- **Work task**: Below is a listing; retype exactly the lines between the one containing "Task: Fold the post block at line 8" and the one containing "Viewport: 809px width, 537px height.", inclusive, minus the pictures.

- **Material shown**:
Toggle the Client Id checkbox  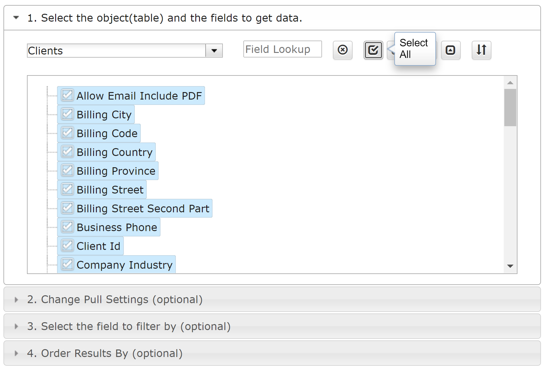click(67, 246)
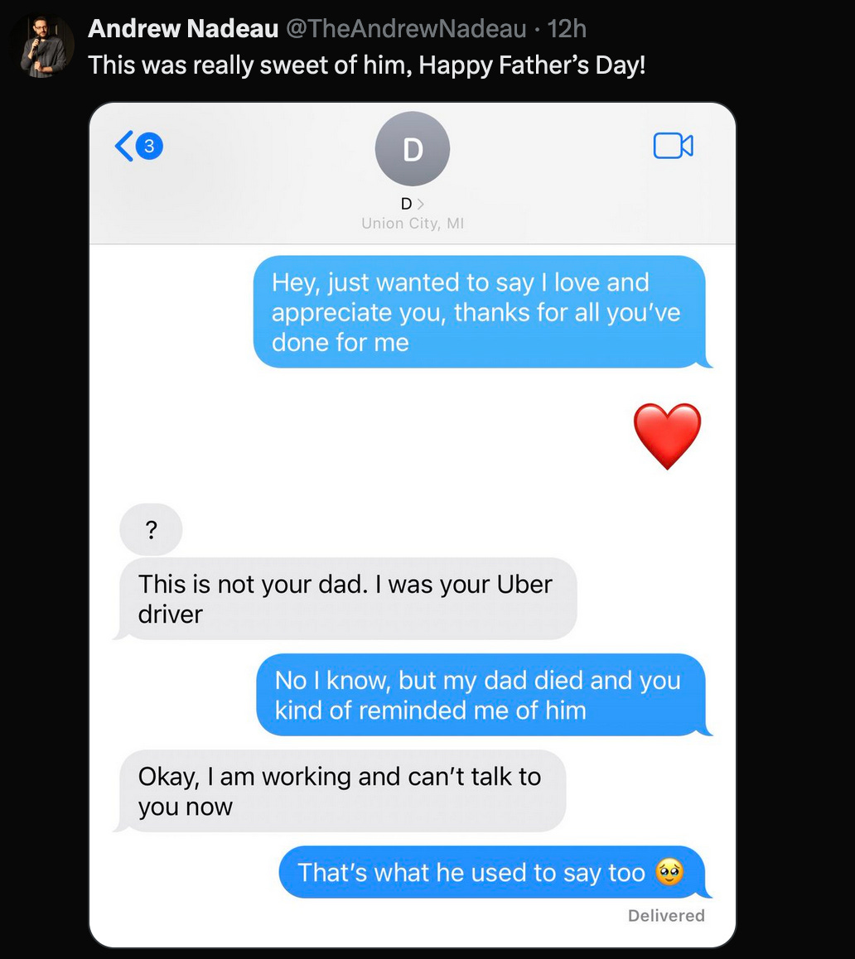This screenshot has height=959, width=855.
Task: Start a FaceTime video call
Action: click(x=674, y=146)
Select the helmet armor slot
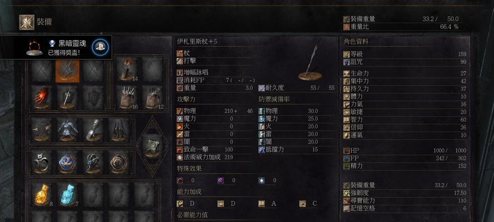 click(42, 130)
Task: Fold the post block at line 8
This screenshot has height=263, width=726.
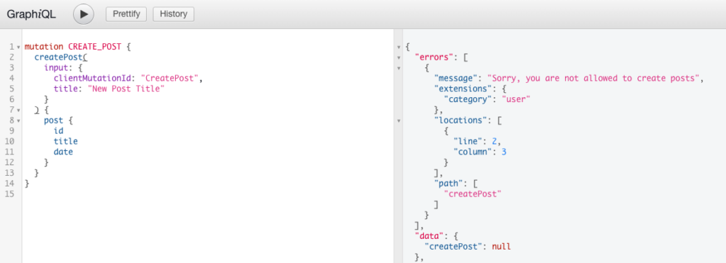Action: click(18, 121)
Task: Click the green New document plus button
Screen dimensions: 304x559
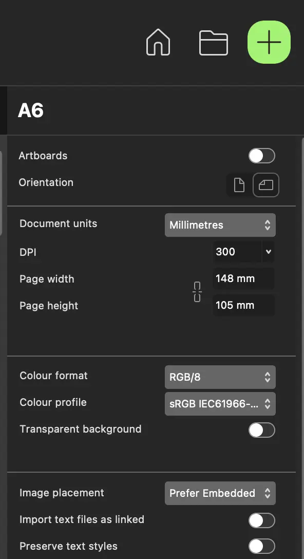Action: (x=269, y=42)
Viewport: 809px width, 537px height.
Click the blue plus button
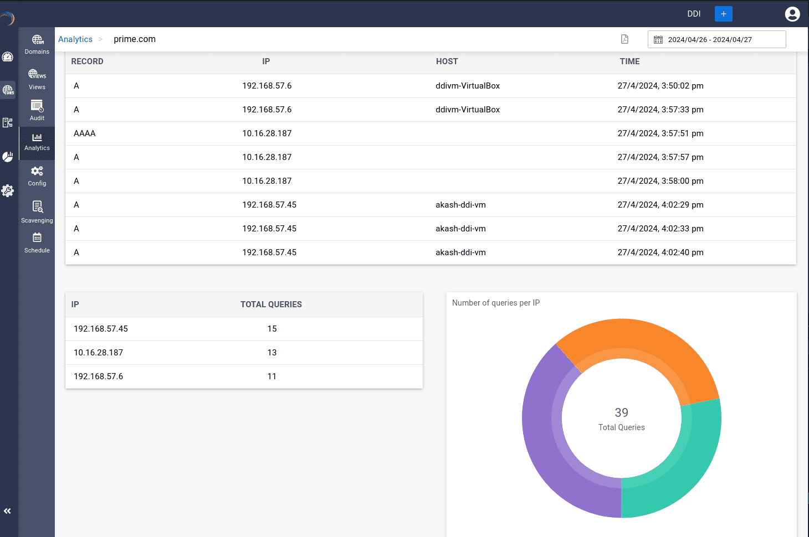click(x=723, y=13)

==

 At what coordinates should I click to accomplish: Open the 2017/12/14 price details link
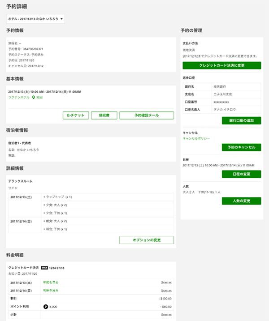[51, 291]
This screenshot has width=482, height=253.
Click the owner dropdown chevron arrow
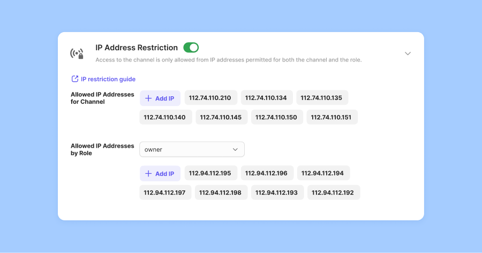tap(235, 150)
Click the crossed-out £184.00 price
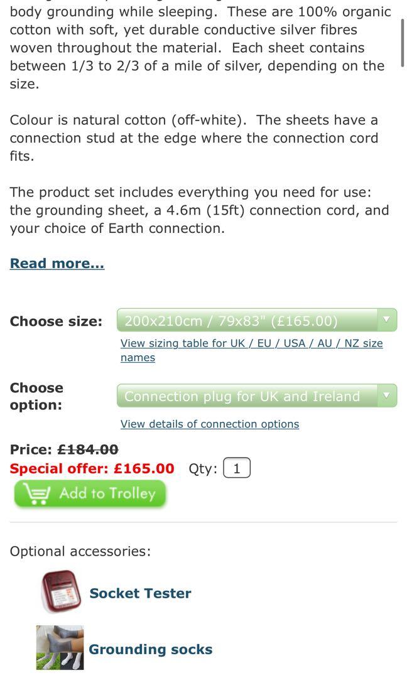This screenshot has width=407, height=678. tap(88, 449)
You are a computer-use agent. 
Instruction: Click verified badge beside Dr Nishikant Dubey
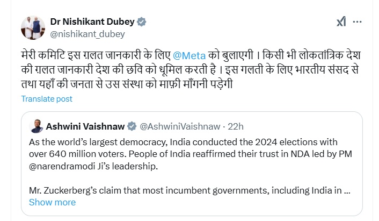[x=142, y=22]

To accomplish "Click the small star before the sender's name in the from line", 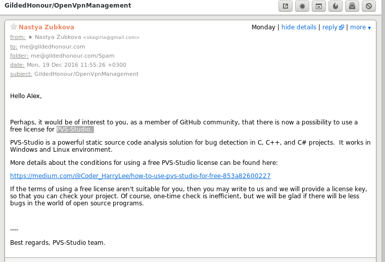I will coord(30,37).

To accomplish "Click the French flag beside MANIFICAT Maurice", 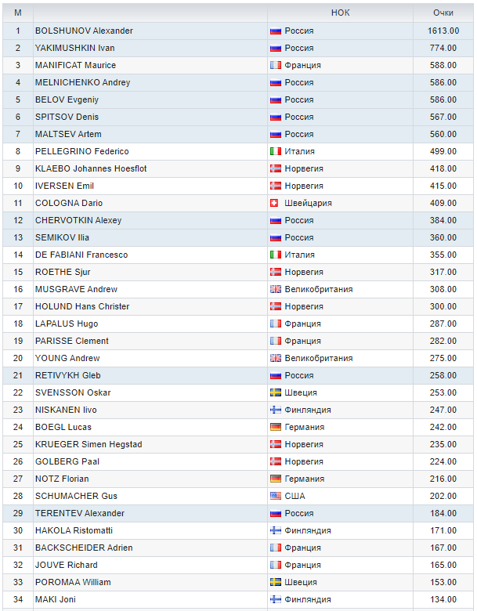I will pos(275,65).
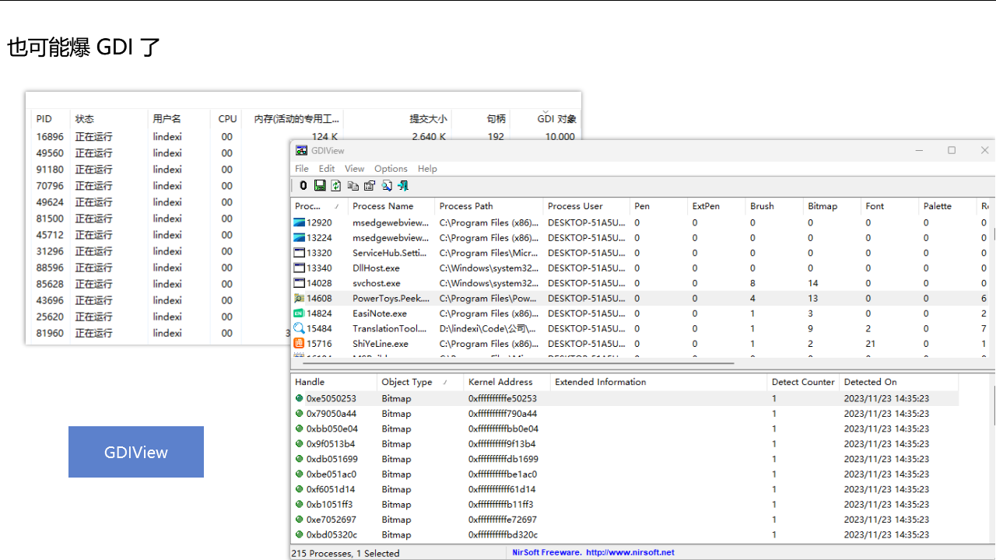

---

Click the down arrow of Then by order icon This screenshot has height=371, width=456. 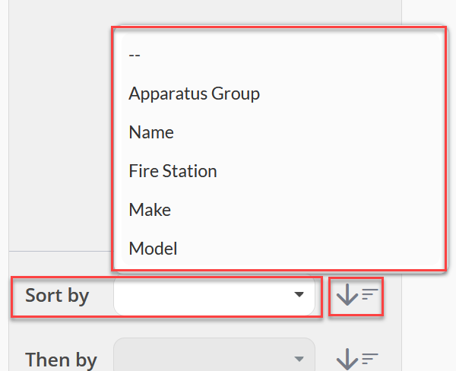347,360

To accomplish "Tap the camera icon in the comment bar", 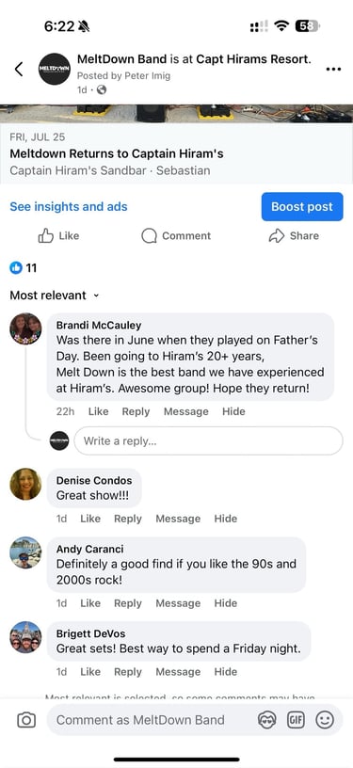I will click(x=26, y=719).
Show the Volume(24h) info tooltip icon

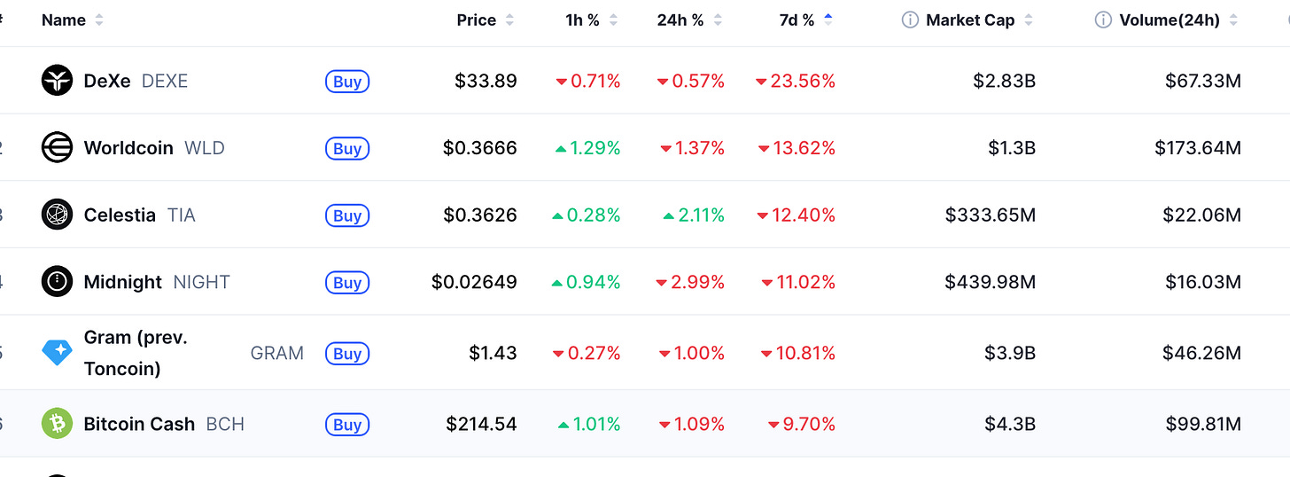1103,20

- **Written answer**:
Task: Fold the post block at line 8
This screenshot has height=263, width=726.
Action: click(18, 121)
Task: Click the green New document plus button
Screen dimensions: 304x559
Action: (x=269, y=42)
Viewport: 809px width, 537px height.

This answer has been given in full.